Food security research gets a focus and a home

Published Apr 17, 2014

Share

A platform has been launched for researchers to investigate ways to increase food production and improve food security in South Africa, where a quarter of the population still experiences hunger.

On Tuesday night, the Department of Science and Technology and the National Research Foundation launched the Centre of Excellence in Food Security at the University of the Western Cape (UWC). It is the first centre of excellence to be hosted by a historically black university.

The centre, which will be co-hosted by UWC and the University of Pretoria, will conduct research on food creation, distribution, consumption and governance. It will start by looking at how food systems are changing and how this affects sustainability. After this it will look into policies and technological interventions that can increase access to affordable and nutritious food.

One focus area will be to look at waste during production and delivery.

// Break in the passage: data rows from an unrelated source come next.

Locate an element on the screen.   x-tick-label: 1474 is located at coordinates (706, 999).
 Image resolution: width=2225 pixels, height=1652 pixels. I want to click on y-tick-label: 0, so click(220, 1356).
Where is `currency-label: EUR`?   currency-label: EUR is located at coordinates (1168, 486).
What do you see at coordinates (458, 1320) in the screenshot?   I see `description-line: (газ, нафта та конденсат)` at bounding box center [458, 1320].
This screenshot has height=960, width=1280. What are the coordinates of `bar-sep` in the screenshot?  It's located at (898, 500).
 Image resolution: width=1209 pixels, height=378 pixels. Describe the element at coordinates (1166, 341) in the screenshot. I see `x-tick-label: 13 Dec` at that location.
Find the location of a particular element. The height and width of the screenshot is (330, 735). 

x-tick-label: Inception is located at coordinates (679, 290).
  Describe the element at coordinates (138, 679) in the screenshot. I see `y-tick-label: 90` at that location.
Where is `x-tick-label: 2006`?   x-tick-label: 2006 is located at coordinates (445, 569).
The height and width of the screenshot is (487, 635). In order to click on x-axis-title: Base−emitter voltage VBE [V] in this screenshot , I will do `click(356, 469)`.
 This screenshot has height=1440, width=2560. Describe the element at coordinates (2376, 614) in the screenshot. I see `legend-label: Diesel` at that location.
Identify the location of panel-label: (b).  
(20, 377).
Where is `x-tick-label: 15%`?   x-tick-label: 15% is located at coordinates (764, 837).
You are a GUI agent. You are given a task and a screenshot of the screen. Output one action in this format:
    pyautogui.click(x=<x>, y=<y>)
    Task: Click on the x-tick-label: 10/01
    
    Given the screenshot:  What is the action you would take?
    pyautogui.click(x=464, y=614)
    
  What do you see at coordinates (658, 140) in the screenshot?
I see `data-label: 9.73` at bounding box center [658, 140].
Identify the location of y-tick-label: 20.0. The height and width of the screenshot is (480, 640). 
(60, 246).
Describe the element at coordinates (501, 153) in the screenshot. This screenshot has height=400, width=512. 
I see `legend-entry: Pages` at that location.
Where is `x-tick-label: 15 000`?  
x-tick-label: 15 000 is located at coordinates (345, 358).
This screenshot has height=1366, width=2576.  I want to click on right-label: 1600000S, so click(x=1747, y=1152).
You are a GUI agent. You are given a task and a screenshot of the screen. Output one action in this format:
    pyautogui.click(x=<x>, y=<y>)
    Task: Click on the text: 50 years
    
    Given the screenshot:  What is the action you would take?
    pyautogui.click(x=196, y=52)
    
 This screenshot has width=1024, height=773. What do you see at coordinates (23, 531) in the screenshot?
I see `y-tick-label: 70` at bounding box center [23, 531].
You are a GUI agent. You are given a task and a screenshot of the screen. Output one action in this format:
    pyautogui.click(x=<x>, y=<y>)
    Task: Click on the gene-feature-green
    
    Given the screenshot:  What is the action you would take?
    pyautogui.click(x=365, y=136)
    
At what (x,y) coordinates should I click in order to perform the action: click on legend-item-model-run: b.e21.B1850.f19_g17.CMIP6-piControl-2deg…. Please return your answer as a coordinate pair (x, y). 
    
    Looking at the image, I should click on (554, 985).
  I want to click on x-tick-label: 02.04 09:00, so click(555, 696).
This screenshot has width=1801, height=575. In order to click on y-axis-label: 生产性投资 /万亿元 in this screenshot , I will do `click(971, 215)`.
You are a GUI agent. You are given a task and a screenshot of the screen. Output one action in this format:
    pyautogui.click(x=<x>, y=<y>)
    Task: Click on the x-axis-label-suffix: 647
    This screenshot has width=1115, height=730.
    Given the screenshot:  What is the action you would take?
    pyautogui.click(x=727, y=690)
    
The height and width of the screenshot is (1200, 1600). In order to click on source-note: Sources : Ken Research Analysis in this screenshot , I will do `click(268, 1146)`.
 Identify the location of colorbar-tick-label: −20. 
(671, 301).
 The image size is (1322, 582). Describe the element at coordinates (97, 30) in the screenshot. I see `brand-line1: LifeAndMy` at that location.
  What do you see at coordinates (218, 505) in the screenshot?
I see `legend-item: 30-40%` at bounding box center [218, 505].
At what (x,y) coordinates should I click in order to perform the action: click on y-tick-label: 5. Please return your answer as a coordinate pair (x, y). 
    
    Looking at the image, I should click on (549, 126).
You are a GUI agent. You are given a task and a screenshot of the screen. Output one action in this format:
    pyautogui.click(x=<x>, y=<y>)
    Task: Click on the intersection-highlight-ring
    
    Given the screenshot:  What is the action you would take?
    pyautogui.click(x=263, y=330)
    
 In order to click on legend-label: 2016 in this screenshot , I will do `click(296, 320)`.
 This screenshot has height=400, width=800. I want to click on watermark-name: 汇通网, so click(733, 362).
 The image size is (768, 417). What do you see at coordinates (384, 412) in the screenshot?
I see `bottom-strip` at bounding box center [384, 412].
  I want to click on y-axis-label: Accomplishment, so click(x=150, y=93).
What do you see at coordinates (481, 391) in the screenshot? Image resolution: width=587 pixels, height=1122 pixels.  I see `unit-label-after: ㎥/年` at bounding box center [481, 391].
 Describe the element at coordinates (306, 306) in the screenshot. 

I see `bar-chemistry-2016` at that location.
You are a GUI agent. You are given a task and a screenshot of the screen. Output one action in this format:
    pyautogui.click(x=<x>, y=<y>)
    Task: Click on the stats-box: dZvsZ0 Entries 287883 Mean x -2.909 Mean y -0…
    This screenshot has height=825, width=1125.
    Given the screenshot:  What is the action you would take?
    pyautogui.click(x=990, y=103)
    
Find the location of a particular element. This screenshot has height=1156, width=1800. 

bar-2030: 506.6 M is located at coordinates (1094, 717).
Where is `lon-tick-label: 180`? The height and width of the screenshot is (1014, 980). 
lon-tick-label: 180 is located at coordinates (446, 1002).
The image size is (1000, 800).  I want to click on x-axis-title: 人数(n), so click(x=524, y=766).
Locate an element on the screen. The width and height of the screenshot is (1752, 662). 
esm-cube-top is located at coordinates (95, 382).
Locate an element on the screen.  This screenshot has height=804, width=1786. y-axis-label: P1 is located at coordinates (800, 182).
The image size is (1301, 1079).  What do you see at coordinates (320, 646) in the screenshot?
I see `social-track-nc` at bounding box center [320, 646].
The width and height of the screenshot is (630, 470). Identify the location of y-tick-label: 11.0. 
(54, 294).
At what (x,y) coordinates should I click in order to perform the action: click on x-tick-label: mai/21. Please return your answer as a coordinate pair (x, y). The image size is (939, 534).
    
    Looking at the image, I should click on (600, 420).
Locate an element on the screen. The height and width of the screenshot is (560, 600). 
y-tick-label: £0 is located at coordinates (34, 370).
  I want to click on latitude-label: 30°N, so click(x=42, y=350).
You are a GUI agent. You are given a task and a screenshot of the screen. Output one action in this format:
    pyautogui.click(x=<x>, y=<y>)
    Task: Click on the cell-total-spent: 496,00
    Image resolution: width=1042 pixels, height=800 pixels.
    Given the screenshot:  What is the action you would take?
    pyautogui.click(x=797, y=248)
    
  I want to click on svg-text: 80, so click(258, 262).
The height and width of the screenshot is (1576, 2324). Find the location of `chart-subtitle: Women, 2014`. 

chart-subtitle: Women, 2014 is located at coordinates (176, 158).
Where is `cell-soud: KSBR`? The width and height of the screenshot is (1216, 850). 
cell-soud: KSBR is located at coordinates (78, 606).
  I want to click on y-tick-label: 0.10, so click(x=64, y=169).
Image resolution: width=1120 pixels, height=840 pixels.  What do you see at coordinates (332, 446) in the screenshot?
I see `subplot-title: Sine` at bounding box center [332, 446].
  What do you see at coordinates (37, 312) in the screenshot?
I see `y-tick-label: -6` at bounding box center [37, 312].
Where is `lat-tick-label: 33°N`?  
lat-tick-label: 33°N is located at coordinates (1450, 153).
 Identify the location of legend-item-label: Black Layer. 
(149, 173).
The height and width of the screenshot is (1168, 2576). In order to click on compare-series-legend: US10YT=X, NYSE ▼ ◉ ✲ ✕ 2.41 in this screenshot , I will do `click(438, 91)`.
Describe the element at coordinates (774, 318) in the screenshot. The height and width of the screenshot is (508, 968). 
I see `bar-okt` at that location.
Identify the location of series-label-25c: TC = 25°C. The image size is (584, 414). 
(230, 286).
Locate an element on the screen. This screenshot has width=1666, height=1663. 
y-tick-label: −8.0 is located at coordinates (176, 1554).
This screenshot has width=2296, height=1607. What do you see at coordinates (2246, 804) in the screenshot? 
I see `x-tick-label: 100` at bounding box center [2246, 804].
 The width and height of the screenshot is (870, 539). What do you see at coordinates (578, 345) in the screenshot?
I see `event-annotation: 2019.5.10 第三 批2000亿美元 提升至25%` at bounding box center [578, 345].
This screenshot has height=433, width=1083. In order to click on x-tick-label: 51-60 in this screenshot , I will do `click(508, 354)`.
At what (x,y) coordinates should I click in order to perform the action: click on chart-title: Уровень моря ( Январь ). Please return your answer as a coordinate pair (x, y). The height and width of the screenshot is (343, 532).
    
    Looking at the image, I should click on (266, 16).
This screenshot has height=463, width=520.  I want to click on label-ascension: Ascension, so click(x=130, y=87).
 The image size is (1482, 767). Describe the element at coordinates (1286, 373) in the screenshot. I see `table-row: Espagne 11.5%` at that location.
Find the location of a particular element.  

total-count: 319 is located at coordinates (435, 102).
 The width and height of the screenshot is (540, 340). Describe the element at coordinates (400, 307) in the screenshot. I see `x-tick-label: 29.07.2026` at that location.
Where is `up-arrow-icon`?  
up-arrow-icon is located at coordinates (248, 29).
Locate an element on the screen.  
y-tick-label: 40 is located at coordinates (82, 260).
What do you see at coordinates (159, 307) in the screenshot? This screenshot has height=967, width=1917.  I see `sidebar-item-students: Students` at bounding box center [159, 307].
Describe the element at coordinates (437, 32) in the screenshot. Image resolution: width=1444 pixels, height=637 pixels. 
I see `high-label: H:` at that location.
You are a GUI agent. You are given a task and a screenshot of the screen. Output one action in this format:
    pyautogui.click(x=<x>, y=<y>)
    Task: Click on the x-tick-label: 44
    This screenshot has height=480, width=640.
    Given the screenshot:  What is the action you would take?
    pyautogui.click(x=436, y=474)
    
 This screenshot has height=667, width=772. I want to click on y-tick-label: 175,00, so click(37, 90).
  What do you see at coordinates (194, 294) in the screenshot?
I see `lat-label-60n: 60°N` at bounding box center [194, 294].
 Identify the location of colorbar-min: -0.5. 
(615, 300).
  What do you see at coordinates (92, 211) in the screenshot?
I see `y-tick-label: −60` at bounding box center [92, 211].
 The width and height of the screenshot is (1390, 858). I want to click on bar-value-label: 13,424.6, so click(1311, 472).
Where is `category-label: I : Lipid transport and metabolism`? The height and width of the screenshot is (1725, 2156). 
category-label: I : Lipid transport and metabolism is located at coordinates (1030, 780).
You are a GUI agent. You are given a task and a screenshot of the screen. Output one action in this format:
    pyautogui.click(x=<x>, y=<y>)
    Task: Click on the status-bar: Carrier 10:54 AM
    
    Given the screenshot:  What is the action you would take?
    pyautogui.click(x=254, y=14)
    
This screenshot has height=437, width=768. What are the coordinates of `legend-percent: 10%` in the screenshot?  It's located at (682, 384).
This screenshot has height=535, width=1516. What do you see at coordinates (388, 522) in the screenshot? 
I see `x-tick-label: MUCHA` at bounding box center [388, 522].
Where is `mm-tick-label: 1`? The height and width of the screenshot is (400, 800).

The centre leaders said they hoped their findings would reduce waste and increase food production in order to deal with high food prices, especially for rural communities.

“I’ve heard of a figure around 20 percent of food wasted in the processing stage in South Africa,” said Professor Julian May, the director of the Institute for Social Development at UWC.

“The world produces around 4 500 calories [of food] per person [per day], so that’s more than enough to feed everybody. But we waste 1 900 calories,” he said. This included food that was thrown away or reached its sell-by date before it was consumed.

Science and Technology Minister Derek Hanekom, said Kenya had completed a study showing that just by reducing wastage it could become a food secure nation.

Hanekom said South Africa did not have a national food security problem: the big challenge was household food insecurity.

“Where there is the greatest poverty, people pay most for their food.”

He said the more food that was produced in poverty-stricken areas, the more “it would put downward pressure on prices”. While he did not think it was the entire answer, it also had “the advantage of enhanced income”.

May’s research showed 12.6 percent of the South African population did not have food security and another 8.9 percent were vulnerable.

Consumers in rural areas paid R6 more for the same food basket as those in urban areas.

Earlier this month, Statistics SA released figures that showed extreme poverty in South Africa reached 20.2 percent in 2011, while 45.5 percent experienced moderate poverty.

A majority of rural households – 55.2 percent – survived on R620 or less a month, with which they had to buy food and clothes and provide shelter.

May said that while research showed the world’s current food resources could sustain about 8 billion people, the worrying factor was that the population was expected to reach 9 billion by 2050.

“We need to look at what is the price that had to be paid for the food we eat. An incredible amount of food is wasted yet we face a double burden of malnutrition,” he said.

Twenty organisations and 120 researchers would be involved in the centre.

Some of the organisations, most of which are universities, have done research on inefficiencies and wastage, the effect of food price inflation on the poor, expansion of supermarkets to rural areas and food preservation.